Effect of vinblastine and cyclosporin A on [¹²⁵I]IAAP labeling of the N- and C-sites of Pgp in the absence and presence of cis(Z)-flupentixol. (A) Photoaffinity labeling of Pgp containing crude insect cell membranes were carried out with 5 nM of [¹²⁵I]IAAP and with varying concentrations (0–10 μM) of vinblastine in the presence (Lower) and absence (Upper) of 10 μM cis(Z)-flupentixol. N- and C-terminal halves of Pgp were separated in an 8% gel by SDS/PAGE, and [¹²⁵I]IAAP labeling was quantified by measuring radioactivity associated with each fragment, as described. (B) Membranes were photoaffinity labeled as described above except with varying concentrations (0–10 μM) of cyclosporin A in the presence (Lower) and absence (Upper) of cis(Z)-flupentixol. Concentration of vinblastine and cyclosporin A required for half maximal inhibition (IC₅₀) was calculated from their respective inhibition curves.

Figure 3

Concentration-dependent binding of [¹²⁵I]IAAP to the N- and the C-terminal halves of Pgp in the presence and in absence of cis(Z)-flupentixol. (A) Pgp-containing insect cell membranes (10 μg of membrane protein) were photoaffinity labeled with concentrations of [¹²⁵I]IAAP ranging from 1 to 50 nM with (Right) or without (Left) pre-incubation with 50 μM of cis(Z)-flupentixol. Photoaffinity labeled membranes were then treated with trypsin as described in the legend to Fig. 2, and samples were analyzed in an 8% gel by SDS/PAGE. (B) Radioactive bands corresponding to the N- (70 kDa) and C-terminal (60 kDa) halves were cut out, and bound [¹²⁵I]IAAP (pmol/mg of membrane protein) was determined as described.

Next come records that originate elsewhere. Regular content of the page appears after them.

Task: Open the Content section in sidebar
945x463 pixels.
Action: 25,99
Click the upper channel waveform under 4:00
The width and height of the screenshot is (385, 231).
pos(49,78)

Nonlinear regression analysis were done using graphics program graph pad.

Figure 5

Effect of vanadate trapping on [¹²⁵I]IAAP photoaffinity labeling of the N- and C-terminal halves of Pgp. (A) Pgp-containing insect cell membranes were incubated at 37°C for 10 min with 4 nM [¹²⁵I]IAAP, 10 μM cis(Z)-flupentixol, 5 mM MgCl₂, and varying concentrations of vanadate in presence and absence of 2.5 mM ATP prior to UV exposure for 10 min. Photoaffinity labeled membranes were trypsinized to generate the N- and C-terminal fragments and analyzed by SDS/PAGE. (Lower) Radioactivity associated with the N- and C-halves in the presence and absence of ATP is shown. (B) Insect cell membranes were incubated at 37°C for 10 min with 10 μM cis(Z)-flupentixol, 2.5 mM ATP, and 5 mM MgCl₂ in presence and absence of 400 μM of vanadate. After incubation, [¹²⁵I]IAAP was added to final concentrations of 2, 10, and 20 nM, and Pgp was photoaffinity labeled the same way as above. (Lower) Recovery of radioactivity in both halves is shown. For other details, see legend to Fig. 2.

Figure 6

Schematic representation of the Pgp catalytic cycle and the possible functional role of the N- and the C-sites in drug translocation. In this model, the two TM domains and the ATP binding sites are represented by squares and circles, respectively. The model shows one cycle of ATP hydrolysis where the shaded circle represents the noncatalytic state. The two drug-interacting sites are along the drug-translocating pathway and are designated by two ellipses (shaded for ON-site and open for OFF-site). The cis(Z)-flupentixol (modulator) interaction site is depicted by the hexagon. The hatched ellipse indicates a conformational change in the drug-interaction site closer to the cytosolic phase of the lipid bilayer. The substrate molecule, cis(Z)-flupentixol and vanadate are shown as “D,” “F,” and “Vi,” respectively. The dark arrows represent favored reaction. Various states of Pgp during the catalytic/drug-translocation cycle are as follows: I, Pgp·MgATP; II, PgpMgATP·D_ON; IIA, PgpMgATP·D_ON·F; III, PgpMgADP·P_i·D_OFF; IV, PgpMgADP·P_i; IVA, PgpMgADP·V_i.